# GIVEN ENTRIES
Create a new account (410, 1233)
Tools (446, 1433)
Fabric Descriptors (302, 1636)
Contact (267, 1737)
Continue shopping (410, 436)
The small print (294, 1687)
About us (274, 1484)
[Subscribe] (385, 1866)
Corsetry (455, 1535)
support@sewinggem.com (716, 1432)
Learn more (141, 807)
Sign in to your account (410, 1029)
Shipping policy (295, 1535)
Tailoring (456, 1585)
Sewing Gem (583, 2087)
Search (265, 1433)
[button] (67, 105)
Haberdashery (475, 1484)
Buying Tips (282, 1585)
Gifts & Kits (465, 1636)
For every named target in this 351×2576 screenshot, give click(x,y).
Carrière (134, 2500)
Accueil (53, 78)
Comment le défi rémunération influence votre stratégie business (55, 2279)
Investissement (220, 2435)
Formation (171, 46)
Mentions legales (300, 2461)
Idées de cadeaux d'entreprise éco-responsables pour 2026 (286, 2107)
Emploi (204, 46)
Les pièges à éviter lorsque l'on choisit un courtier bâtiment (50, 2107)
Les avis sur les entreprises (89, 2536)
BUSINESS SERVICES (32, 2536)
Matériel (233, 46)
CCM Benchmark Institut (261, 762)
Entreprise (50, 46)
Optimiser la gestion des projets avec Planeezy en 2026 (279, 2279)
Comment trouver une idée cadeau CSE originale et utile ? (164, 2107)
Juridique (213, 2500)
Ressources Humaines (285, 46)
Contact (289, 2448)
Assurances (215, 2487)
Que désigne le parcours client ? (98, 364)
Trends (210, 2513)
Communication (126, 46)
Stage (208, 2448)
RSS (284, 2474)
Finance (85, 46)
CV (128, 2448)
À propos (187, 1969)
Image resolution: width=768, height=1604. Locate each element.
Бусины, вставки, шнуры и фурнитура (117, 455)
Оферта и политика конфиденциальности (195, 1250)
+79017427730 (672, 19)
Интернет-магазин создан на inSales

# WHAT IS REQUIRED
Set down the full listing once more, exactly as written.

# EXERCISE ANSWER
Create a new account (410, 1233)
Tools (446, 1433)
Fabric Descriptors (302, 1636)
Contact (267, 1737)
Continue shopping (410, 436)
The small print (294, 1687)
About us (274, 1484)
[Subscribe] (385, 1866)
Corsetry (455, 1535)
support@sewinggem.com (716, 1432)
Learn more (141, 807)
Sign in to your account (410, 1029)
Shipping policy (295, 1535)
Tailoring (456, 1585)
Sewing Gem (583, 2087)
Search (265, 1433)
[button] (67, 105)
Haberdashery (475, 1484)
Buying Tips (282, 1585)
Gifts & Kits (465, 1636)
For every named target in this 351×2576 screenshot, give click(x,y).
Carrière (134, 2500)
Accueil (53, 78)
Comment le défi rémunération influence votre stratégie business (55, 2279)
Investissement (220, 2435)
Formation (171, 46)
Mentions legales (300, 2461)
Idées de cadeaux d'entreprise éco-responsables pour 2026 (286, 2107)
Emploi (204, 46)
Les pièges à éviter lorsque l'on choisit un courtier bâtiment (50, 2107)
Les avis sur les entreprises (89, 2536)
BUSINESS SERVICES (32, 2536)
Matériel (233, 46)
CCM Benchmark Institut (261, 762)
Entreprise (50, 46)
Optimiser la gestion des projets avec Planeezy en 2026 (279, 2279)
Comment trouver une idée cadeau CSE originale et utile ? (164, 2107)
Juridique (213, 2500)
Ressources Humaines (285, 46)
Contact (289, 2448)
Assurances (215, 2487)
Que désigne le parcours client ? (98, 364)
Trends (210, 2513)
Communication (126, 46)
Stage (208, 2448)
RSS (284, 2474)
Finance (85, 46)
CV (128, 2448)
À propos (187, 1969)
Image resolution: width=768, height=1604. Locate each element.
Бусины, вставки, шнуры и фурнитура (117, 455)
Оферта и политика конфиденциальности (195, 1250)
+79017427730 (672, 19)
Интернет-магазин создан на inSales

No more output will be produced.